Published on October 12, 2007
Capital totalling at least US$10 billion (Bt342 billion) is expected to flow into the Thai stock market this year, says Fiscal Policy Office (FPO) director Wetang Phuangsup.
He said this was due to a lingering lack of investor confidence in the value of the US dollar.
His statements yesterday coincided with a stock-market rally of 1.6 per cent, reaching a 12-year high of 889.06 points. Turnover was brisk at Bt33.92 billion. Foreign investors have bought Thai shares with a net position of Bt11.39 billion since early last month.
Greater capital inflows into Asian bourses, including the Thai stock market, will be seen next year as investors' confidence in the dollar continues to be subdued and they diversify their investments into other countries, particularly in Asia, Wetang said.
He was speaking in a seminar entitled "Portfolio Allocation for Profit: Preparing for the General Election".
He estimates about $9 billion has flown into the Thai stock market in the past eight or nine months and that the amount will reach $10 billion by the end of the year.
The massive capital inflow has been blamed for the sharp appreciation in Asian currencies, including the baht, and it may hurt growth in the region's economies, because they rely mainly on exports.
There are nine or 10 Asian currencies that are more stable than the dollar, because their combined international reserves account for 60 per cent of total global reserves, he said.
The continuing sub-prime mortgage problem in the US will be another catalyst for capital inflow to Asia.
Wetang warned that the capital inflow might stall if there was a bubble in the Chinese stock market. Given the sharp rally in the Chinese market, he was most concerned about how much further north the market could go.
The red-hot Chinese stock market has chalked up a 400-per-cent rise in the past two years, while its price-to-earnings ratio exceeds 30 - triple that of the Thai bourse.
Trinity Securities deputy managing director Visit Ongpiattanakul said if the US Federal Reserve cut its policy interest rate at its October 31 meeting, then it would reflect a fully blown economic slowdown in the US, and money would be shifted from there to emerging stock markets, including Thailand's.
"A half-percentage-point cut in the overnight Fed Fund rate at its previous meeting is the major force behind capital that is flowing into Asia. So we must keep our eyes on the Fed and whether it will cut the rate further. If it holds the rate at 4.75 per cent, a portion of the capital might flow back into the Wall Street market," he said.
Visit said the Thai Stock Exchange of Thailand (SET) Index was highly likely to hover around 900-940 points ahead of the Fed's meeting at the end of the month.
Based on its track record over the past three general elections, starting from the one in 1996, the SET Index is expected to surge one month ahead of the poll, he said. Bank, finance and communications stocks were at the centre of the previous rallies, and they all offered greater returns than the SET Index movement, at 5.9 per cent on average, he said.

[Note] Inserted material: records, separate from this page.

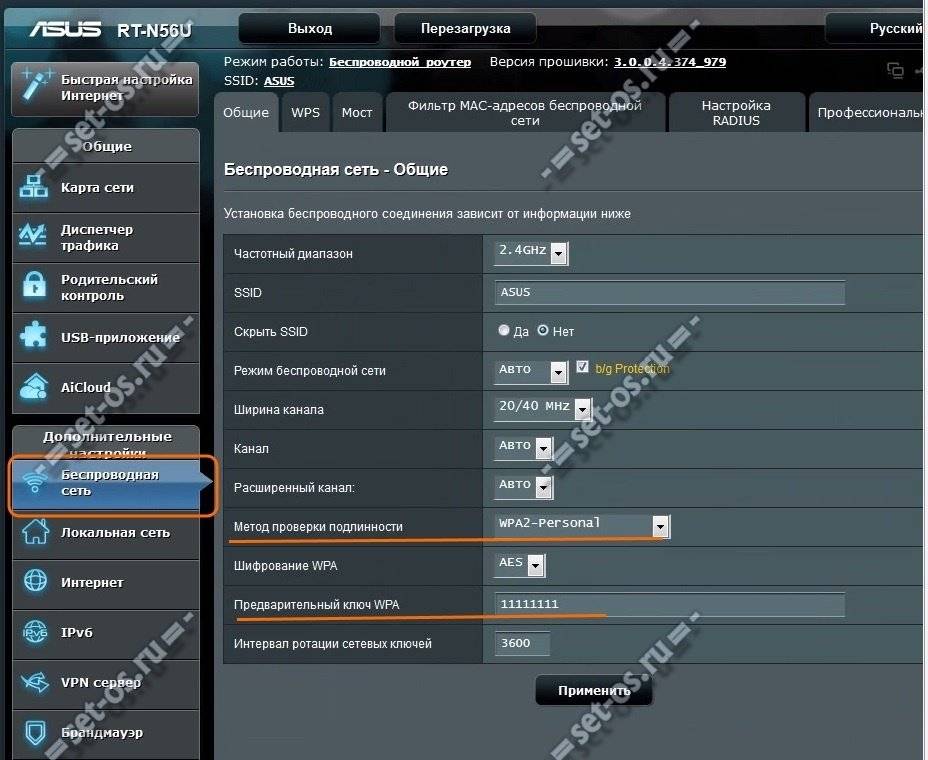The height and width of the screenshot is (760, 928).
Task: Open the AiCloud cloud icon
Action: point(34,387)
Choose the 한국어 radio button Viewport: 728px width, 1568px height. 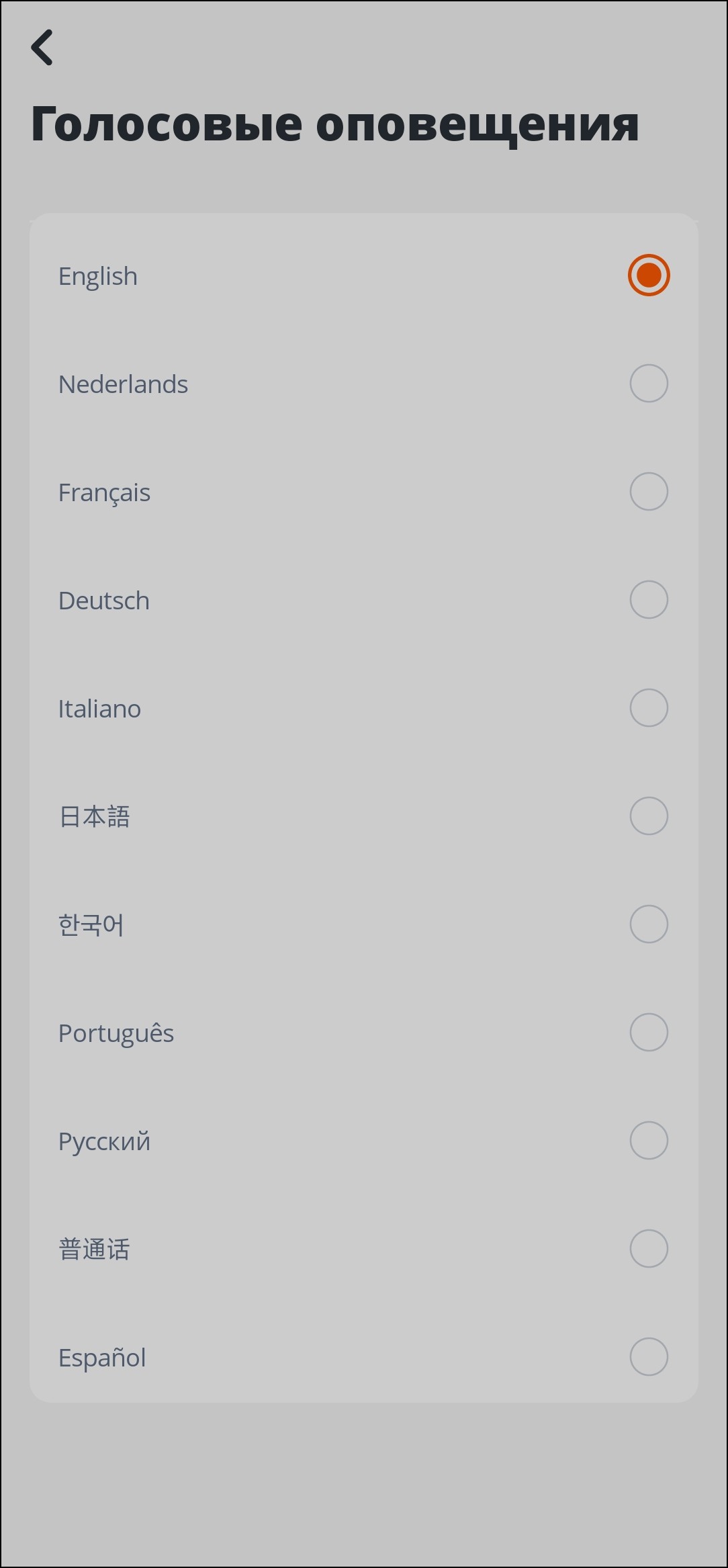coord(648,924)
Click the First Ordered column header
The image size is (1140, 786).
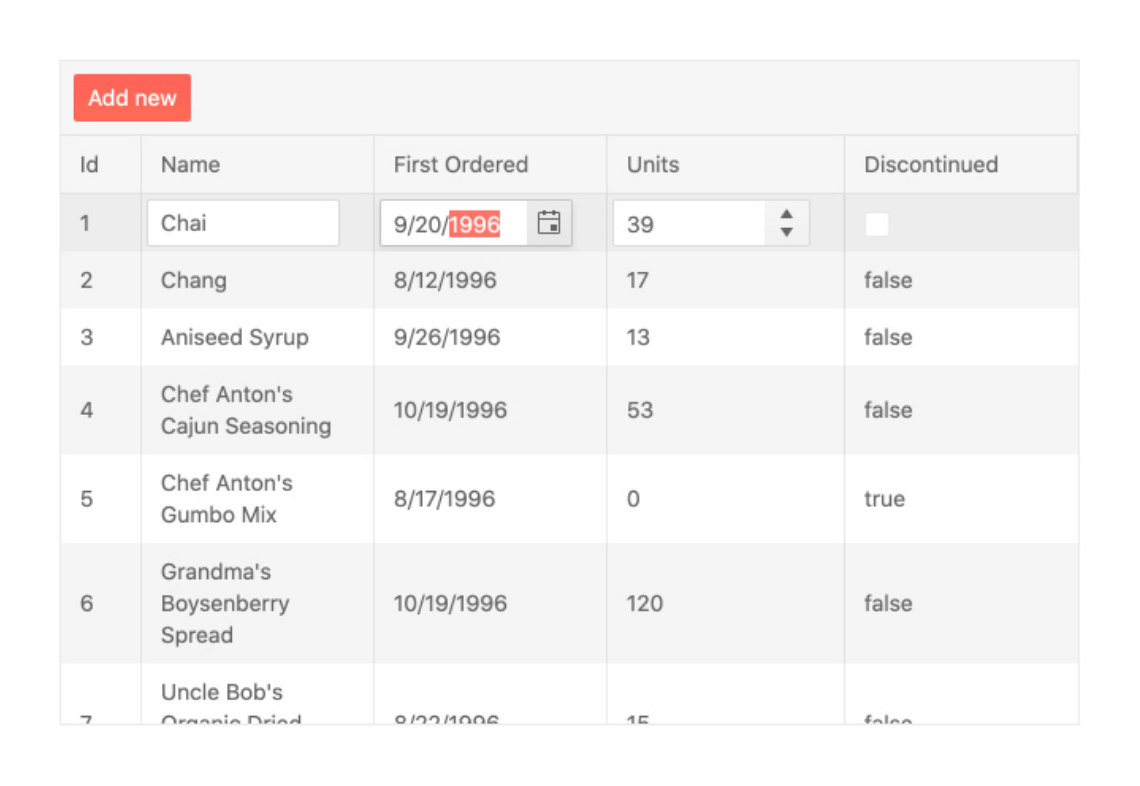461,165
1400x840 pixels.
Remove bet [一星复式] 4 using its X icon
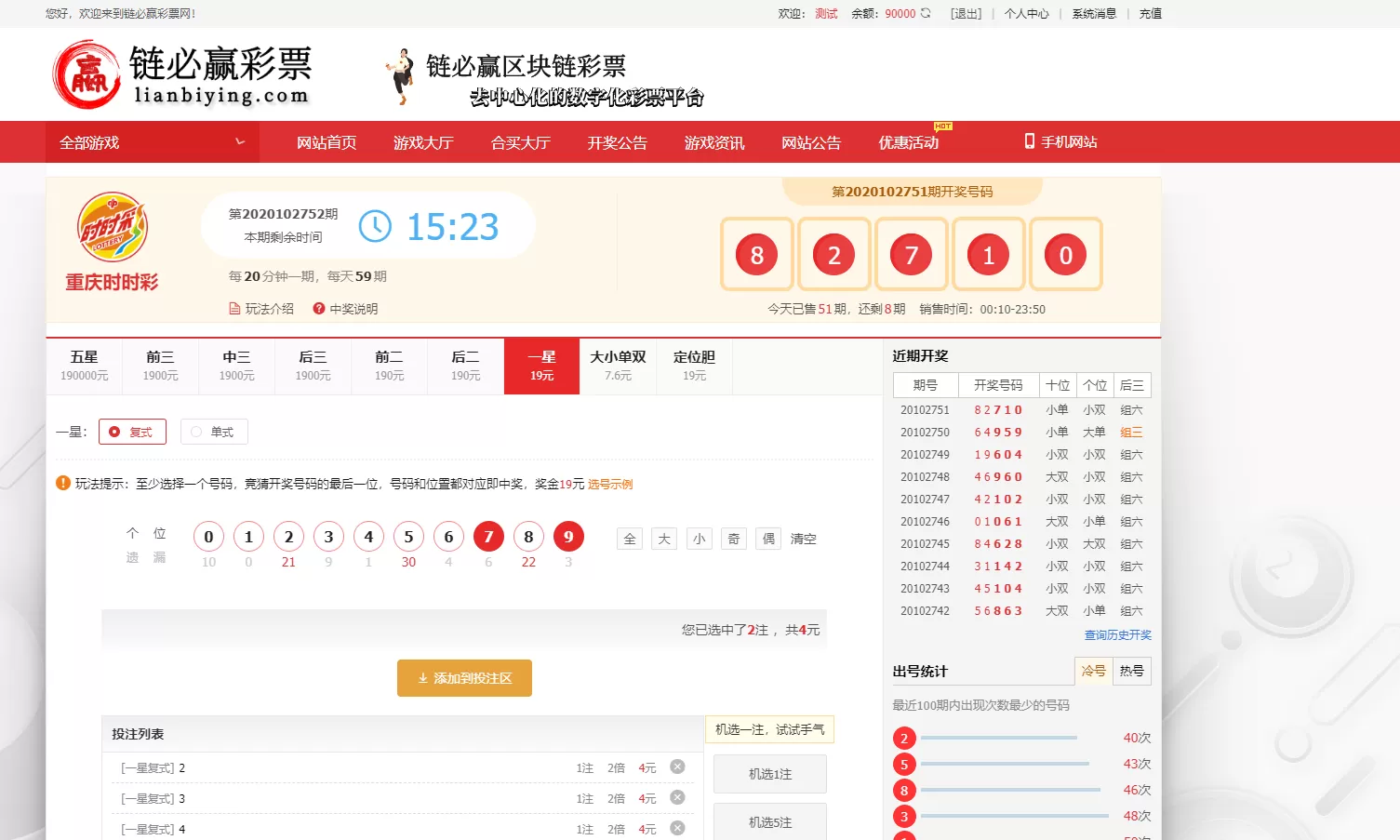pos(677,828)
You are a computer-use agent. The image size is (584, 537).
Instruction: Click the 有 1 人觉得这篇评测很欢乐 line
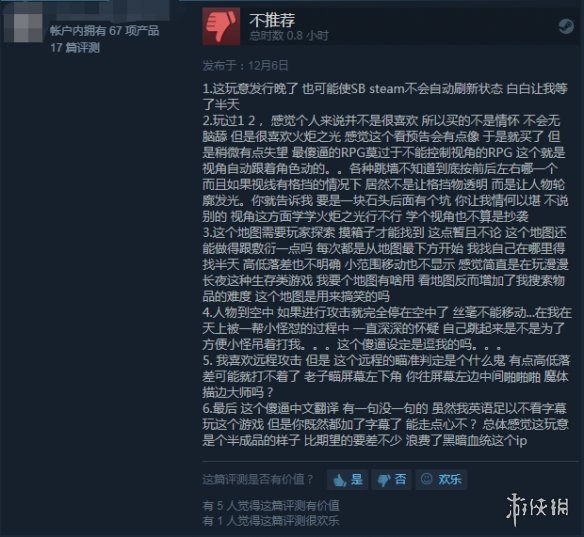(x=271, y=521)
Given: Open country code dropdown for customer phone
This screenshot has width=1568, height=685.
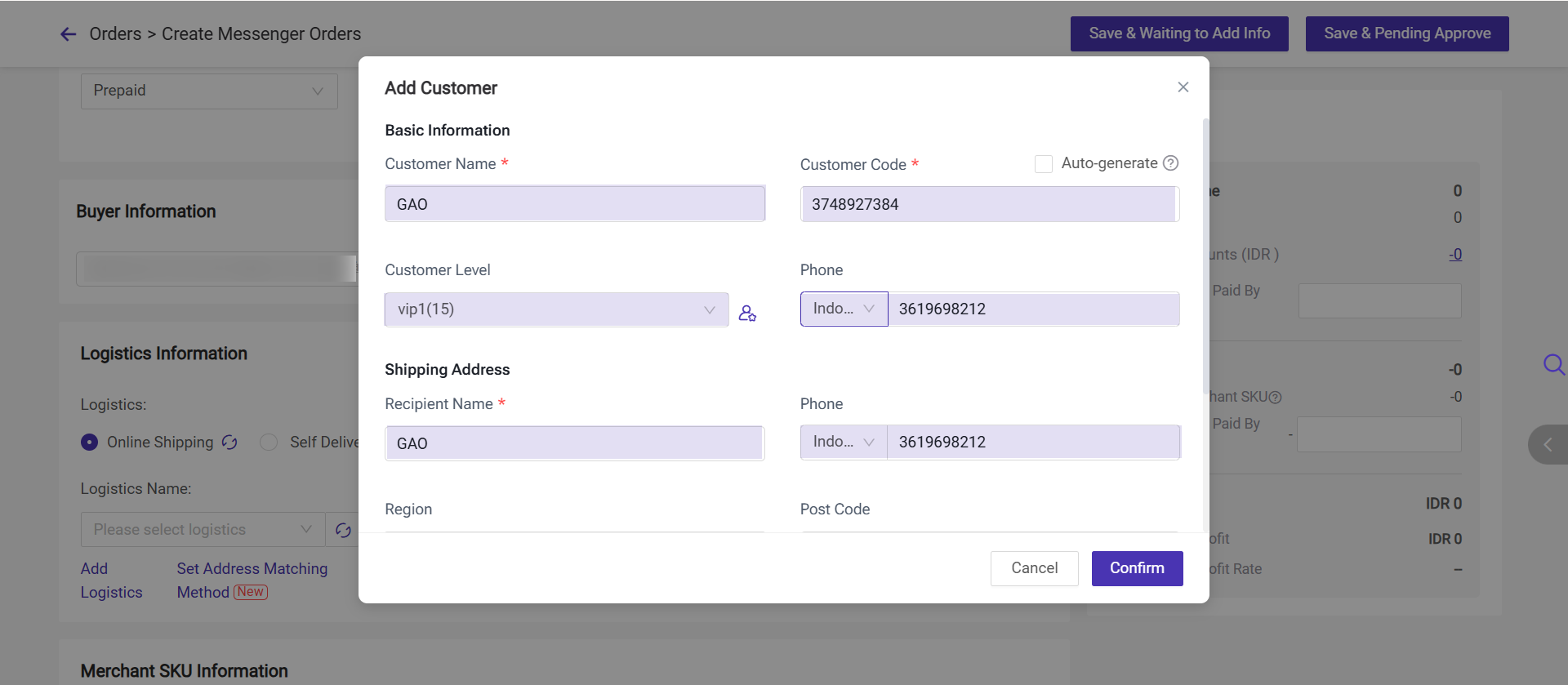Looking at the screenshot, I should (x=844, y=309).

He recommends investors allocate half their stock-investment portfolios in debt instruments and half in cash.
Bualuang Securities deputy managing director Padermpob Songkroh echoed the FPO's view by saying capital inflows next year would tend to be higher than those this year, following formation of the new government.
He said he hoped the next government would ease or revoke the 30-per-cent capital requirement, as this would be a blessing for the Thai bourse.
"We must consider whether the new government will abolish the 30-per-cent capital requirement. It is the highest rate in the world. Its repeal would be a good factor, not a bad factor.
"Regarding the capital inflows next year, it will become clearer two months after the next government is set up," he said.
Keith Neruda, head of Thailand research for global financial-services firm UBS, said in a recent report that changes in local buying behaviour were the main reason the Thai market could rerate sustainably above the recent trading range of its 33-per-cent price-to-earnings discount to Asia.
Also, low growth and political uncertainty are unlikely to last throughout next year, even though economic growth may remain weak, he said.